[Data records]
BEGIN

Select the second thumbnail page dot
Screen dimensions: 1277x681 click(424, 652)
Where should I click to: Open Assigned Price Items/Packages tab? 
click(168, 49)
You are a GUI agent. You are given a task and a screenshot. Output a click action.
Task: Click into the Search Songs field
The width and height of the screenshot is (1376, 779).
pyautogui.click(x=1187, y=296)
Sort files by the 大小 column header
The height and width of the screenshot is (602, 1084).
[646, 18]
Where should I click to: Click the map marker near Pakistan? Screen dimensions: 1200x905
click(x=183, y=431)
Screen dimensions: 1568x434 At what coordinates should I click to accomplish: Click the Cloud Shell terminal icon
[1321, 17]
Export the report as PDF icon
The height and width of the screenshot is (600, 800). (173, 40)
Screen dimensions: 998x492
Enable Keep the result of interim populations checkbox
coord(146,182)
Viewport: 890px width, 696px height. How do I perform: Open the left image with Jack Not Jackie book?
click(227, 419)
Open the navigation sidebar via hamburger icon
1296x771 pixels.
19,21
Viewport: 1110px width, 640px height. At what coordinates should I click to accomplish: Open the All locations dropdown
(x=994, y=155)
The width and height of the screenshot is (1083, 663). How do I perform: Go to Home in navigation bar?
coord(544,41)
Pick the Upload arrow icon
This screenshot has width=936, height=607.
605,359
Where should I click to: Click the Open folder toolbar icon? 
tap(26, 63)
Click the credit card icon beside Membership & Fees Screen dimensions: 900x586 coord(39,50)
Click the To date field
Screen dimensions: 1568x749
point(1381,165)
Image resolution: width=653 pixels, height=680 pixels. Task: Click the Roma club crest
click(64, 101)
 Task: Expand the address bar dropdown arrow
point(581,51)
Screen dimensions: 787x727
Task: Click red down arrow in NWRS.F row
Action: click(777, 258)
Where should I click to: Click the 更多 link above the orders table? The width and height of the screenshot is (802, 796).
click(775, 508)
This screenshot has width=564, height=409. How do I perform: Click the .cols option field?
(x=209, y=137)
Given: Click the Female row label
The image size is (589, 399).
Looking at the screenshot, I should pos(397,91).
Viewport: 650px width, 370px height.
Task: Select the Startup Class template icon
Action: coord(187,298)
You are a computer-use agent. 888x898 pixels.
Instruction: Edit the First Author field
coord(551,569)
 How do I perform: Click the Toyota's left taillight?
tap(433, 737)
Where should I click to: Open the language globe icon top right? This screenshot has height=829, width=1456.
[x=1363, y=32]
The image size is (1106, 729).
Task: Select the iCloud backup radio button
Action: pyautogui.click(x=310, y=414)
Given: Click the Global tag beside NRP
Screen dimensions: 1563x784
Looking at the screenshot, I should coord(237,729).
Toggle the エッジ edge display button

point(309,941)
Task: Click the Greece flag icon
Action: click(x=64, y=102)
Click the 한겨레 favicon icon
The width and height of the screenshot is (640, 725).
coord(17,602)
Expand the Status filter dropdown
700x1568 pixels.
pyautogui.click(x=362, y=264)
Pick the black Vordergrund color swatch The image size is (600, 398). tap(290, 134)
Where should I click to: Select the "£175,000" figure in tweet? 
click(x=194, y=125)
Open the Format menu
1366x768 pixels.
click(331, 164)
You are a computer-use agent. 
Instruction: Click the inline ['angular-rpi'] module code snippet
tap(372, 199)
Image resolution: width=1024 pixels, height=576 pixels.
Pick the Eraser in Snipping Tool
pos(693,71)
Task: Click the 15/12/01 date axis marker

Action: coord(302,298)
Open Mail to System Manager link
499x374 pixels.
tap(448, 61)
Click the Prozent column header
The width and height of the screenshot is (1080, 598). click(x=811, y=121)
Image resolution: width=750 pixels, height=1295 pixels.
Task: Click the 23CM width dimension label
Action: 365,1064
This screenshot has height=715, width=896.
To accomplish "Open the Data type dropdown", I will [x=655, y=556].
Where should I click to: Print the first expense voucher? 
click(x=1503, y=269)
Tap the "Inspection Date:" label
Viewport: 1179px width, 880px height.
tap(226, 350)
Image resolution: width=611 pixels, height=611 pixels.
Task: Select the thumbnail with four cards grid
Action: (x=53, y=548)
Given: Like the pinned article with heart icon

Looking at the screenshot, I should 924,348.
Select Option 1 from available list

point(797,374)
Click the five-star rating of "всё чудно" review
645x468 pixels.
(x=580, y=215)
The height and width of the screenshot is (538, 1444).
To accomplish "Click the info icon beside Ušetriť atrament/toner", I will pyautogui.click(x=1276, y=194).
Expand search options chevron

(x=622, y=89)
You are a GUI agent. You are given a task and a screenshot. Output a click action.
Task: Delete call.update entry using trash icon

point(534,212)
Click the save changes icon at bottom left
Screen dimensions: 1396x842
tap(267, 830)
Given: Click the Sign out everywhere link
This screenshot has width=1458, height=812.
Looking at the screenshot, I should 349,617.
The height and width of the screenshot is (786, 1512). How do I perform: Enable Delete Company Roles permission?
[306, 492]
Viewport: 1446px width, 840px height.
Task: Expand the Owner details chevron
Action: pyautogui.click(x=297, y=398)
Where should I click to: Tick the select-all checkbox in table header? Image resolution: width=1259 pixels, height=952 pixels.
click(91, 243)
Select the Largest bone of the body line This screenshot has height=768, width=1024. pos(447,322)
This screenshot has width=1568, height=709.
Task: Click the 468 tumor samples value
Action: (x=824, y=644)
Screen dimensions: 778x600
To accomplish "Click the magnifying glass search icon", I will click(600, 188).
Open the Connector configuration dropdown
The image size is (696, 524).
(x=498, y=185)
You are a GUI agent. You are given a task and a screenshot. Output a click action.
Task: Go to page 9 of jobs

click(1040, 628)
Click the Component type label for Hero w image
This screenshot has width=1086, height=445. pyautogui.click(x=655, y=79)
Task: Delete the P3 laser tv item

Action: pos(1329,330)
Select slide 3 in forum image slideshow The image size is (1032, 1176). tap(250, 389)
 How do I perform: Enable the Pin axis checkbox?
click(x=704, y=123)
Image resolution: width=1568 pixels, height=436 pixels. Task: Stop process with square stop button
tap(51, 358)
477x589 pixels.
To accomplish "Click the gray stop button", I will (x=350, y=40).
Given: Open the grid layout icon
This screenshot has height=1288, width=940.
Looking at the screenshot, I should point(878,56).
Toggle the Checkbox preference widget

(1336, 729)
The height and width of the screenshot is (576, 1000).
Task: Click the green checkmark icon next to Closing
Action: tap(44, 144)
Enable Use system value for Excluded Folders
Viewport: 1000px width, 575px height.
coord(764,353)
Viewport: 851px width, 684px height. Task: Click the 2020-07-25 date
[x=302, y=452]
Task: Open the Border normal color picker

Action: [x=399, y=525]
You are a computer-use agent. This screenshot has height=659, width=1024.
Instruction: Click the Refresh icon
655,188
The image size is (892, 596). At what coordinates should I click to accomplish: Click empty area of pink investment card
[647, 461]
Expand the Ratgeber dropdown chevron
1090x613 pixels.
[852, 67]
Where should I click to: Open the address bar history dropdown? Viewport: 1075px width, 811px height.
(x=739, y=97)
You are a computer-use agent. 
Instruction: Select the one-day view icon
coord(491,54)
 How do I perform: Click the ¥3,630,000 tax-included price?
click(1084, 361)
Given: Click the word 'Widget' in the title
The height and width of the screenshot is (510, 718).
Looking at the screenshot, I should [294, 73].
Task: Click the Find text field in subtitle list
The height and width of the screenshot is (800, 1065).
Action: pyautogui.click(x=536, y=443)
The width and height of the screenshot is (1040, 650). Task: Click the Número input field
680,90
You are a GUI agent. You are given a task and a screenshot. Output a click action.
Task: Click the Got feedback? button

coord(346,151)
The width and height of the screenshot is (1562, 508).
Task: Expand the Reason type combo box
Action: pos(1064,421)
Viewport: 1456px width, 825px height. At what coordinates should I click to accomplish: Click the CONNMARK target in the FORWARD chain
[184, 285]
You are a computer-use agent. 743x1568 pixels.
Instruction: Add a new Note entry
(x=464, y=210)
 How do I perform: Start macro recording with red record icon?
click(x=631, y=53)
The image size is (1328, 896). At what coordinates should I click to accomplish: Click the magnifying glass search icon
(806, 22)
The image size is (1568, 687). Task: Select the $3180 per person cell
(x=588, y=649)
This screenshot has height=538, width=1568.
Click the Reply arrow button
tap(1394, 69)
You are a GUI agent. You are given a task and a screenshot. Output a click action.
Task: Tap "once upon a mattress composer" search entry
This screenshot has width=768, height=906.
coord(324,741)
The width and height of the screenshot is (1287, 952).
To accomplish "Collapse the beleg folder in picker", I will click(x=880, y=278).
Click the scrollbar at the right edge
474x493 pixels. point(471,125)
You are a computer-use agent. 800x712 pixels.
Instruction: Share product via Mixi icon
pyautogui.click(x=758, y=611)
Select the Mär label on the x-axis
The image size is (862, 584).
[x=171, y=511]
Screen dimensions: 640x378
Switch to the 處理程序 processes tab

END

Exercise requirements = Count the lines of the entries above that contain the word "computer" and give only the number.

Task output = 6